Exhibit 10.2
RESTATED GUARANTY AGREEMENT
THIS RESTATED GUARANTY AGREEMENT (this “Agreement”) is entered into as of February 12, 2019 among OWENS & MINOR DISTRIBUTION, INC., a Virginia corporation (“Distribution”), OWENS & MINOR MEDICAL, INC., a Virginia corporation (“Medical”), Barista Acquisition I, LLC, a Virginia limited liability company (“Barista I”), Barista Acquisition II, LLC, a Virginia limited liability company (“Barista II”), O&M HALYARD, INC., a Virginia corporation (“O&M Halyard”), OWENS & MINOR, INC., a Virginia corporation (the “Parent”), the other parties identified as “Guarantors” on the signature pages hereto and such other parties that may become Guarantors hereunder after the date hereof (together with the Borrowers, the Parent and the New Guarantors (as hereinafter defined), individually a “Guarantor”, and collectively the “Guarantors”) and BANK OF AMERICA, N.A., as administrative agent for the Pro Rata Facilities, as successor in interest to Wells Fargo Bank, N.A. (in such capacity, the “Administrative Agent”), and as administrative agent for the Term B Facility (in such capacity, the “Term B Facility Agent”).
RECITALS
WHEREAS, pursuant to that certain Credit Agreement, dated as of July 27, 2017 (as amended, modified, extended, renewed or replaced prior to the date hereof, the “Credit Agreement”), among the Borrowers, the guarantors party thereto, the lenders party thereto (the “Banks”), the Administrative Agent and the Term B Facility Agent, the Banks required, as a condition precedent to their entering into the Credit Agreement and making extensions of credit to or for the account of the Borrowers thereunder, the guarantors party thereto to provide the guaranty set forth in Section 4 of the Credit Agreement (as amended, supplemented and otherwise modified prior to the date hereof, the “Existing Guaranty”);
WHEREAS, the Borrower Representative is required by Section 7.11 of the Credit Agreement to cause O&M BYRAM HOLDINGS, GP, a Delaware general partnership (“Byram Holdings”), BYRAM HOLDINGS I, INC., a New Jersey corporation (“Byram Holdings I”), BYRAM HEALTHCARE CENTERS, INC., a New Jersey corporation (“Byram Healthcare”), OWENS & MINOR INTERNATIONAL LOGISTICS, INC., a Virginia corporation (“International Logistics”; International Logistics, together with Byram Holdings, Byram Holdings I and Byram Healthcare, collectively the “New Guarantors”) to become Guarantors;
WHEREAS, the Credit Parties, the Required Banks, the Administrative Agent and the Term B Facility Agent desire to restate the Existing Guaranty pursuant to this Agreement and to cause the New Guarantors to become Guarantors hereunder.
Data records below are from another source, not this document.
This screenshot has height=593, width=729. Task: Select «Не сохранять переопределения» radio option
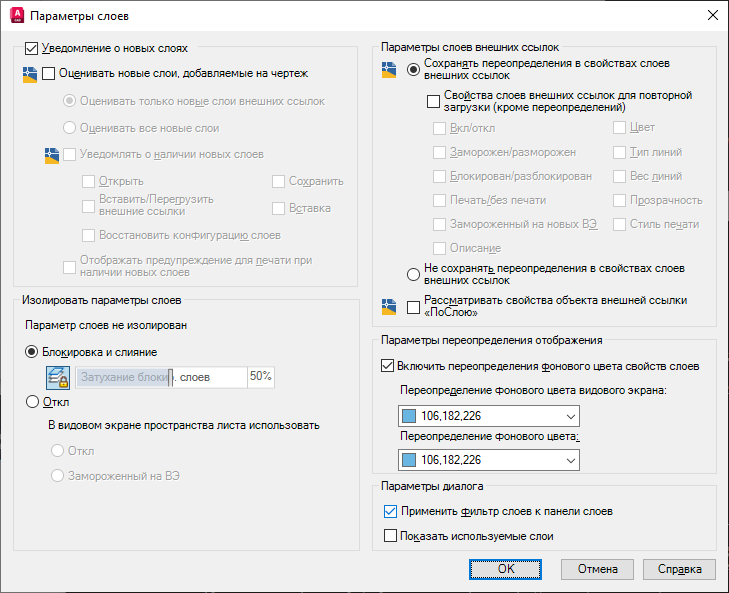[x=414, y=274]
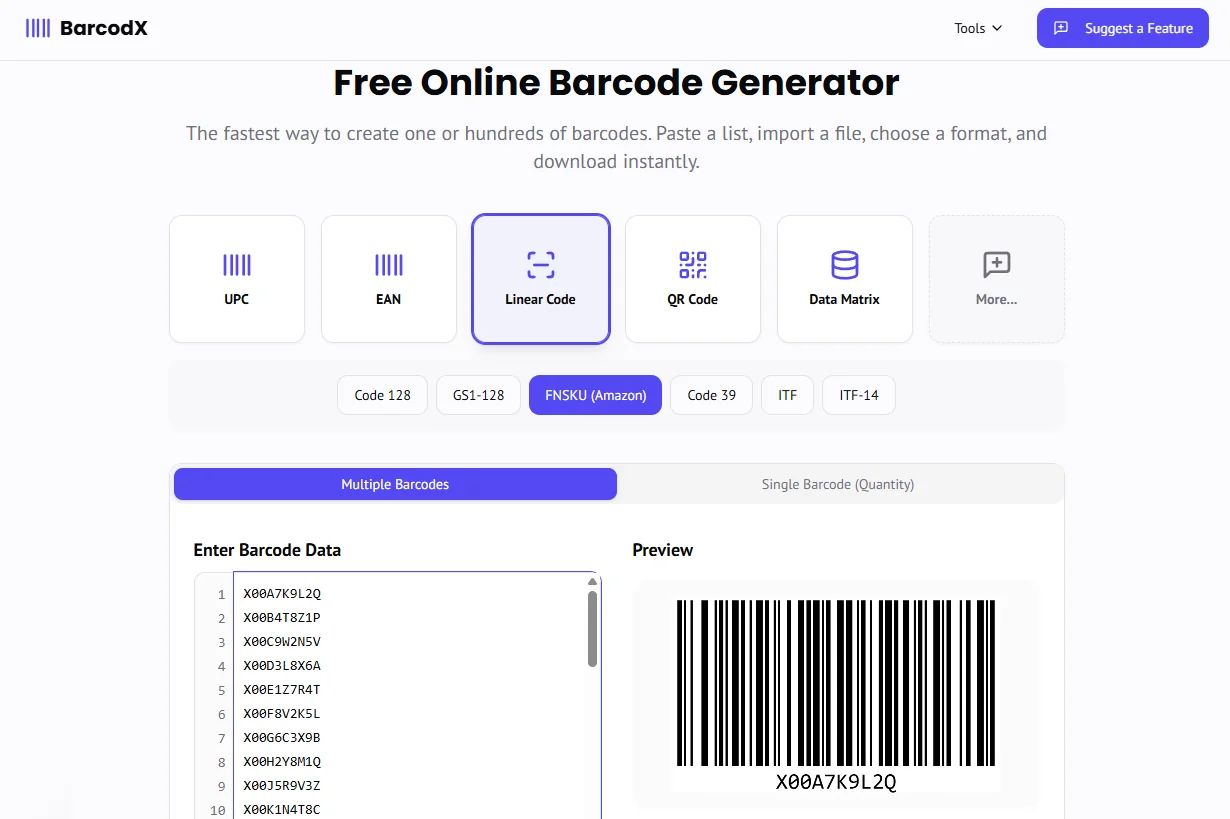The width and height of the screenshot is (1230, 819).
Task: Pick the Data Matrix format icon
Action: (x=844, y=265)
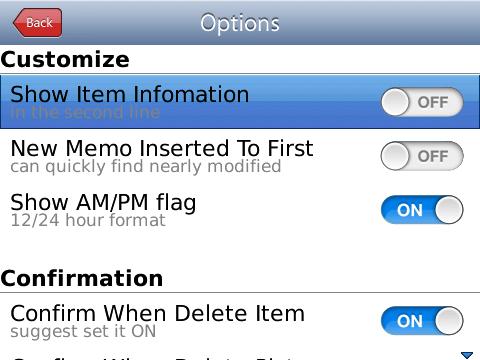Select the Confirm When Delete Item label

point(158,313)
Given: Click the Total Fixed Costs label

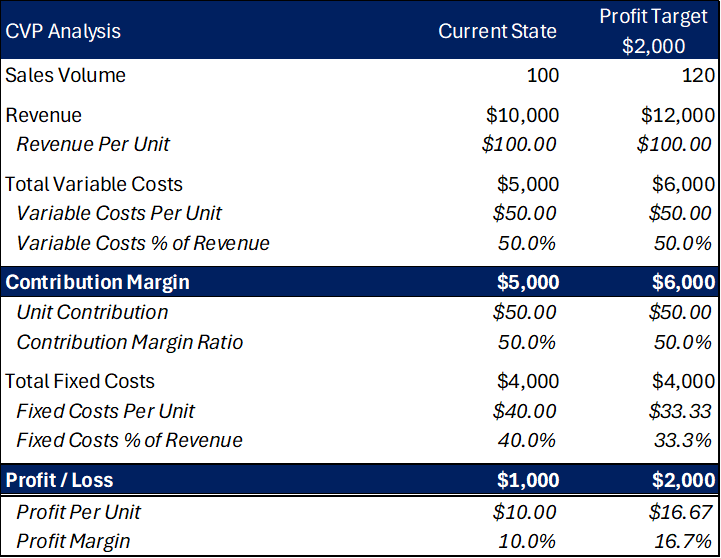Looking at the screenshot, I should [80, 381].
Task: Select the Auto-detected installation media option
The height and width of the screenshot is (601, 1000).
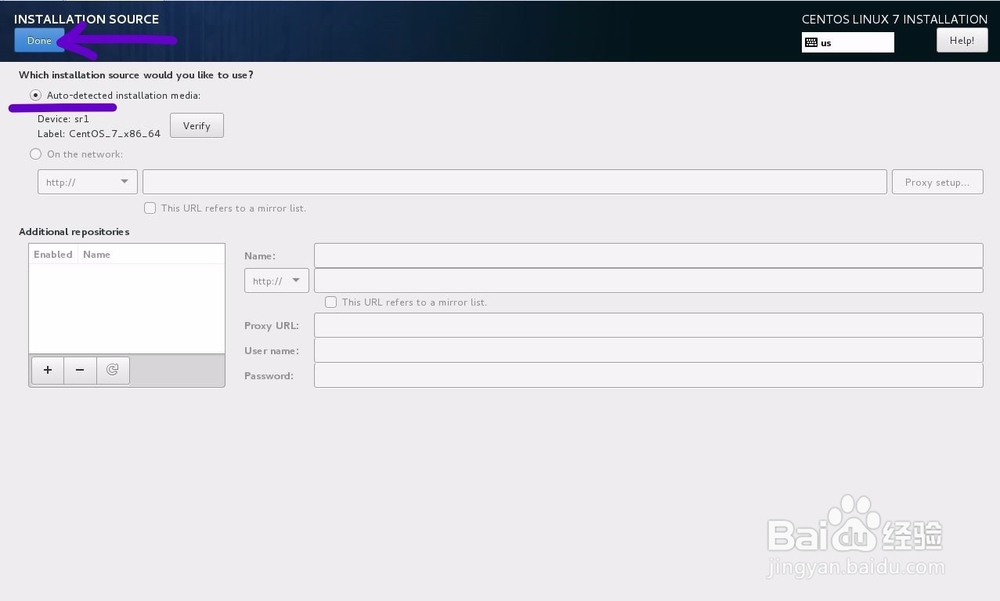Action: pyautogui.click(x=37, y=95)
NOW, THEREFORE, in consideration of these premises and other good and valuable consideration, the receipt and sufficiency of which are hereby acknowledged, the parties hereto agree as follows:
1.Definitions. Capitalized terms used and not otherwise defined herein shall have the meanings ascribed to such terms in the Credit Agreement. Additionally, the following term shall have the following meaning:
“Qualified ECP Guarantor” means, at any time, in respect of any Swap Obligation, each Credit Party with total assets exceeding $10,000,000 at the time of the relevant guarantee or grant of the relevant security interest becomes effective with respect to such Swap Obligation or such other Person as constitutes an “eligible contract participant” under the Commodity Exchange Act or any regulations promulgated thereunder and can cause another Person to qualify as an “eligible contract participant” at such time under Section 1a(18)(A)(v)(II) of the Commodity Exchange Act.